# Warning Lines, with or without safety monitor



## zburger (Aug 30, 2012)

Need info safety guys...

With warning lines, I know the OSHA requirements state that when a worker is performing roofing work outside the lines that they must be protected by another form of fall protection which in our case is a safety monitor. 
However, what if we have all workers within the lines? Is there a distance that if we have only two workers up there lets say, working in a centralized area on the flat roof top, that they would still need a safety monitor with them?

Just trying to figure out if a crew of two guys (who are currently bypassing all of that by simply tying off) if they had warning lines set up around all sides of the roof, if they would only be permitted to use it with a safety monitor present.

Please share.


----------



## Grumpy (Oct 29, 2008)

That's an interesting question and I don't know the answer. Let me rephrase so that I understand. You are saying if your two man crew ties off in lieu of safety lines, is a safety monitor needed? Let's say for conversation sake that they are working 100' from the roof edge. Am I correctly understanding your question?

The truth is I don't have the answer because damn it's hard to understand anything government related. I have called the local osha office when pricing a few jobs to ask them what safety they'd recommend for the given scenario, perhaps you could do the same.
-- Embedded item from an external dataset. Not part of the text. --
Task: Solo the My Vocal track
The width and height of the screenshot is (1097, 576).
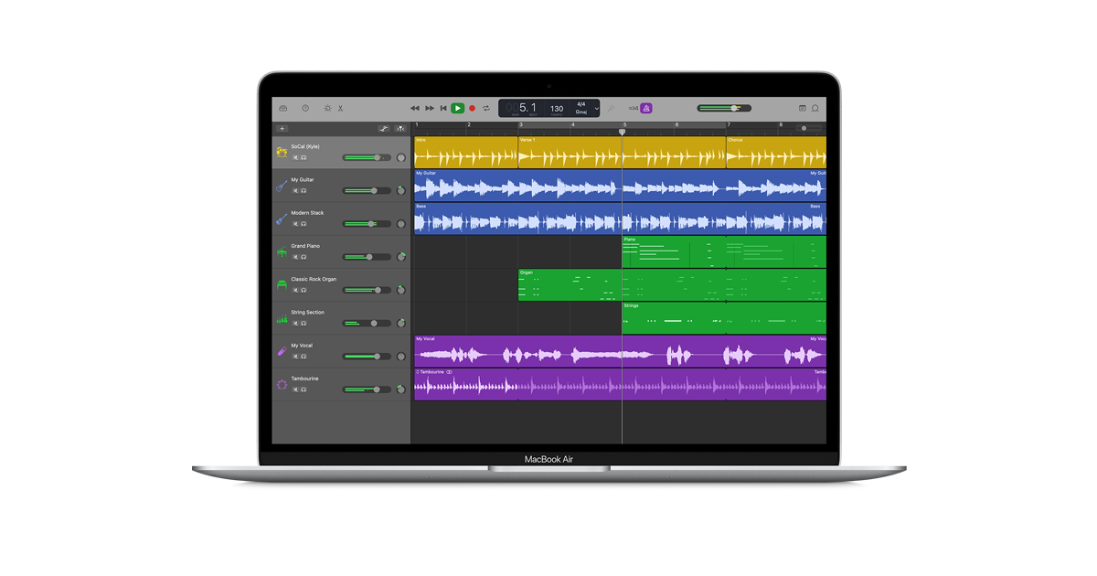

However my understanding of your question and of the osha rules, and I could be wrong, is that if they are tied off the safety lines aren't needed.


----------



## Interloc (Apr 6, 2009)

if your concerned..phone osha.


----------



## Safety_Guy (Dec 15, 2011)

I even got confused with your question. If you have flags erected 6 feet away from the edge on the roof on all 4 sides of the roof and the guys are working inside the flags then no safety monitor is needed. When they walk outside the flags and are now between the edge of the roof and the flags (inside the 6 foot area) then they need to be protected from a fall. (Safety Monitor / guardrails / Personal Fall Protection System). Also remember that the Safety Monitor has to be inside the flags, the safety monitor cannot be working AT ALL, cannot have a tool belt, or any tools in hand. A Safety Monitor cannot be a working person AT ALL. If you gonna have a team of 2 guys on a roof working all the time, put up flags and supply them with a safety monitor or equipt them with a horizontal fall protection system or a personal fall protection system or erect temporary guardrail systems along the edge. Also read up on proper chute set-up if you use chutes to dump debris off the roof. No where in OSHA does it say that there is a safe distance away from the edge without any fall protection. I know of cases where a flat roof operation was being performed 20 feet from the edge (middle of the roof) the employer had no flags, no safety monitor, no other form of fall protection and the employer was cited under 1926.501(b)(10). There is no wording in the standard that tells you that you can work 10,20,30 feet away and you are safe from falling. I know it's unliky that anyone will fall off the roof if they are working 20 feet away from the roofs edge, but that is the way the standard is written. It's ultimately up to the OSHA inspector to determine if he will stop or not on such work site.


----------